Tra i Carnevali più antichi d’Italia spicca quello di Fano, documentato fin dal 1347. L’edizione 2026, dal titolo “In viaggio col Vulón”, è guidata dalla maschera simbolo della città in un percorso immaginario tra grandi carri allegorici, musica e il celebre getto di dolciumi. A curarne la direzione artistica è Dante Ferretti, tre volte Premio Oscar per la scenografia, per un appuntamento che, a partire dal 1° febbraio, anima la città per tre weekend consecutivi.
Ad Offida il Carnevale è soprattutto rito e appartenenza comunitaria, con la spettacolare caccia de “lu Bov Fint”, evento simbolo che coinvolge adulti e bambini in una corsa carica di ironia e tradizione. Un Carnevale vissuto più che osservato, scandito da feste, veglioni e momenti dedicati ai più piccoli.

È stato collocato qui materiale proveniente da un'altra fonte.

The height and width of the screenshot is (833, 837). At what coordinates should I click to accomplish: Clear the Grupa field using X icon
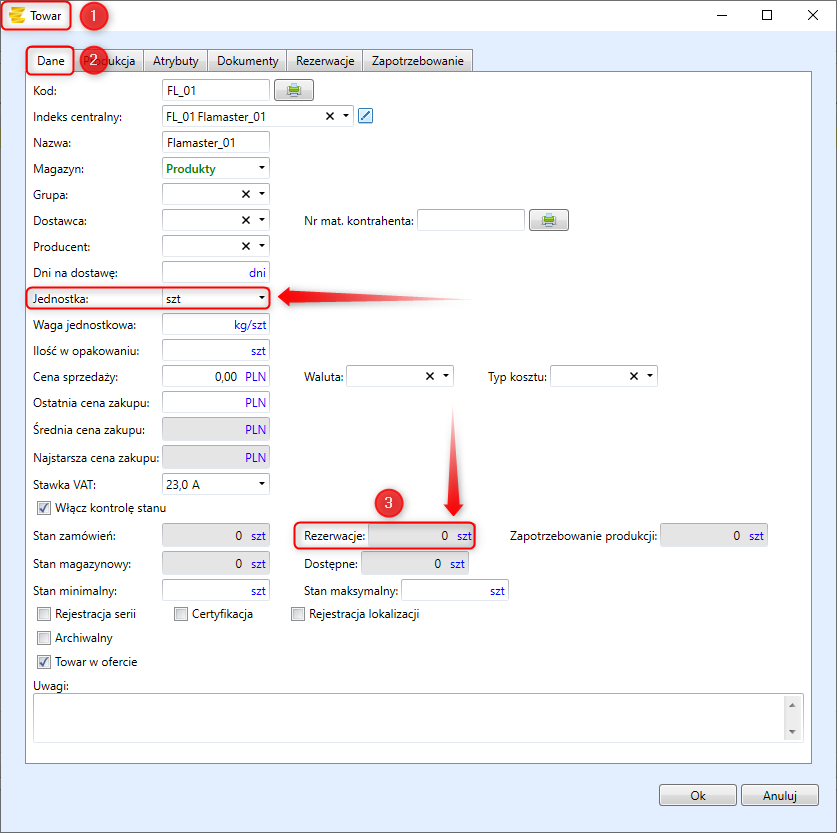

Ad Ascoli Piceno, dal 12 al 17 febbraio, Piazza del Popolo si trasforma in una grande sala da ballo all’aperto per il tradizionale Gran Carnevale in Piazza, mentre tra Fermo e Porto San Giorgio va in scena “Baraonda”, un Carnevale diffuso che dall’1 al 21 febbraio unisce costa ed entroterra con cortei mascherati ed eventi itineranti.
Ad Ancona la sfilata nel centro storico, in programma domenica 15 febbraio, richiama ogni anno migliaia di partecipanti, così come a Macerata, dove carri allegorici, gruppi mascherati e bande musicali attraversano il centro storico e i Giardini Diaz. Suggestivo e profondamente legato alla cultura popolare è anche il Carnevale di Castignano, con la sfilata de “Li moccule”: lanterne luminose multicolori realizzate dagli artigiani locali e accese in un falò collettivo il 17 febbraio.
«Il Carnevale rappresenta una grande opportunità per scoprire un lato autentico della nostra regione – sottolinea Marina Santucci, direttrice di ATIM – ed è un momento in cui borghi e città si animano offrendo esperienze che uniscono cultura, partecipazione e gastronomia, contribuendo a destagionalizzare il turismo».
Elemento centrale della festa è infatti anche il gusto. I dolci tipici del Carnevale marchigiano – dalle chiacchiere agli scroccafusi, dalla cicerchiata alle castagnole, fino alle bombe di Carnevale e ai ravioli fritti di castagne del Piceno – raccontano una tradizione gastronomica tramandata di generazione in generazione, che rende l’esperienza ancora più completa.
Il Carnevale nelle Marche si inserisce così in un calendario più ampio di eventi invernali e di inizio primavera, tra manifestazioni enogastronomiche e feste della tradizione rurale, confermando la regione come una destinazione ideale da vivere anche fuori dai circuiti e dai periodi turistici più consueti.